Giving Privileges to Users
We have a team of Oracle administrators that require some root privileges in order to execute their "root.sh" script. The program is interactive. This program is necessary to run for interactive (GUI) installation of Oracle. There are much better and more reliable ways to install Oracle, such as using silent installation. With that said, let me demonstrate how you can give a user permission to run an interactive privileged program.
You will use an existing utility called sudo. This program will allow the system administrator to configure user accounts with privileged permission to execute programs as the root user, or programs as some other user. If the user will be executing the privileged program interactively, then you're all done. See my page on using Sudo.
If the privileged program is interactive, and if the user wishes to run the program in batch (i.e. from a script in cron), then you must write a program to deal with the interactive prompting and respond accordingly with pre-programmed responses to particular prompts. The programming tool called expect will solve this problem. The expect program is derived from the Tcl/Tk toolkit, an embeddable tools language. Using expect, you program a series of patterns to match, with commands to execute based on the pattern. Here is an example:
Here is the privileged program.
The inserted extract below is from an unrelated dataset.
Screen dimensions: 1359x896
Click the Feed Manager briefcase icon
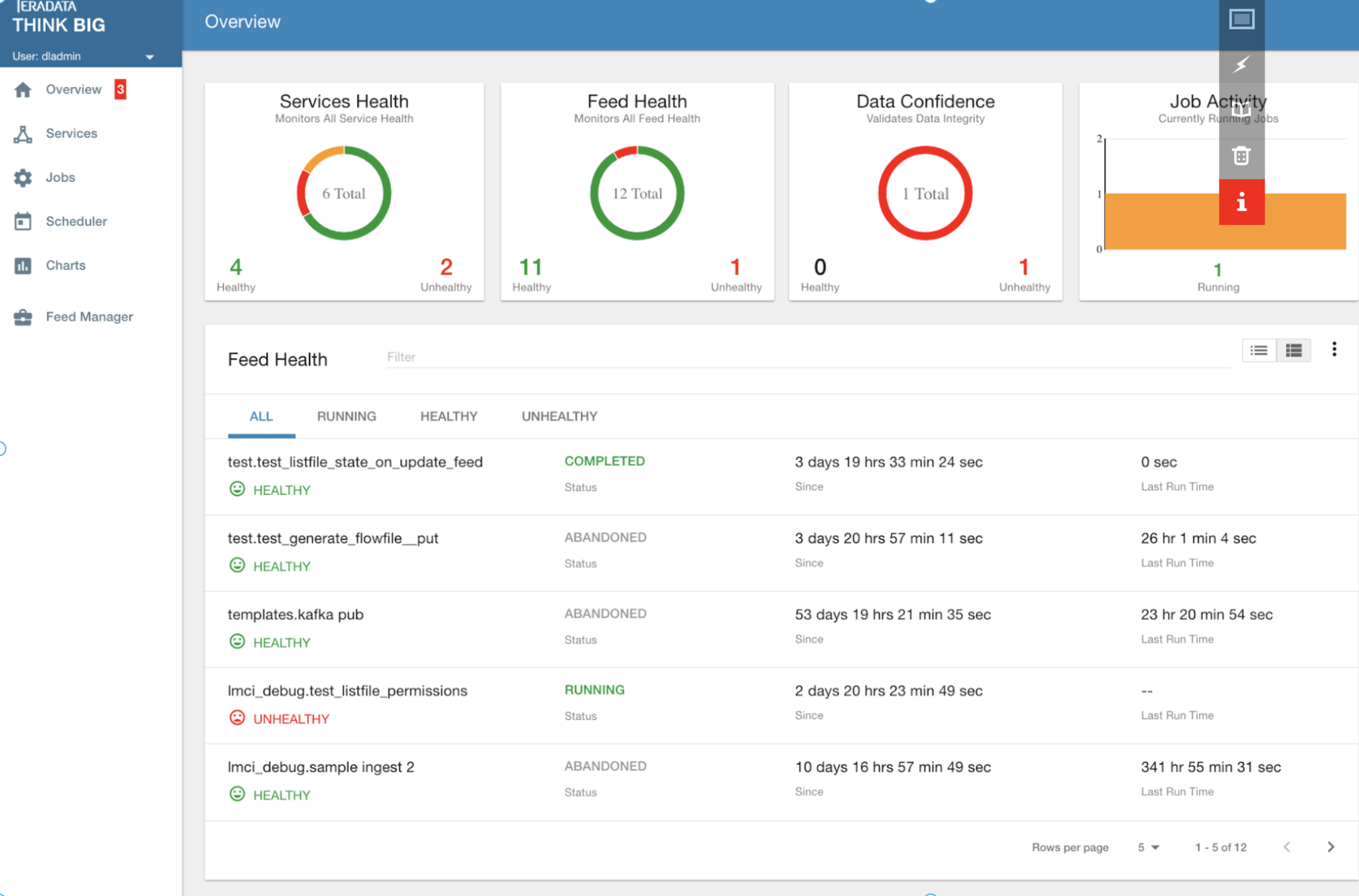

It resides in /usr/local/bin/priv_program:
#! /bin/bash
read -p "Enter data1: " input
echo "input1: $input" >> /var/log/priv_program_log
sleep 2
read -p "Enter data2: " input
echo "input2: $input" >> /var/log/priv_program_log
exit 0
NOTE: Yes, I know this program isn't hardened. This is just for demonstration purposes.
The above program is owned by root:
-rwxr-xr-x 1 root staff 191 Aug 9 20:33 /usr/local/bin/priv_program
The above program will append the input from the user to the /var/log/priv_program_log file.
The permissions of /var/log/priv_program_log are:
-rw-r--r-- 1 root root 294 Aug 9 20:37 /var/log/priv_program_log
Anyone can execute the /usr/local/bin/priv_program, but only root user will be allowed to write to /var/log/priv_program_log.
Here is the expect script to non-interactively run the /usr/local/bin/priv_program:
(NOTE: I called this program doit )
#! /bin/bash
# vi:set nu ai ap smd showmatch tabstop=4 shiftwidth=4: \
exec /usr/bin/expect $0 "$@"
# logging level
# set to 0 for quiet mode.
log_user 1
# start the privleged program
spawn sudo /usr/local/bin/priv_program # here's where you'll change the pathname to your root.sh script.
# get the reponse from the priv_program
expect {
data1: {
# we got a prompt with "... data1:" in it
# we will just return the current value of seconds
set data [ exec date {+%s}]
send "$data\r";
exp_continue;
}
data2: {
# we got a prompt with "... data2:" in it
# we will just return the current value of seconds
set data [ exec date {+%s}]
send "$data\r";
exp_continue;
}
eof {
# detected end-of-program
puts ">INFO: end of program detected\r";
exit 0;
}
timeout {
# bigger problems; we had a timeout;
# ...none of the patterns matched.
puts ">ERROR: timeout for priv_program\r";
exit 1;
}
}
# all done
exit 0
Here is the entry in /etc/sudoers file that will allow user sandholm the privilege of running /usr/local/bin/priv_program as user root:
sandholm ALL = (root) NOPASSWD: /usr/local/bin/priv_program
NOTE: you may need to disable requiretty if you wish to run your script via cron (without a tty). I know that redhat enables requiretty in their sudoers file.
This should give you enough tools to tackle the Oracle root.sh program. It's up to you to document all the prompts and required input that the root.sh program will expect. Just tailor your expect script to respond accordingly.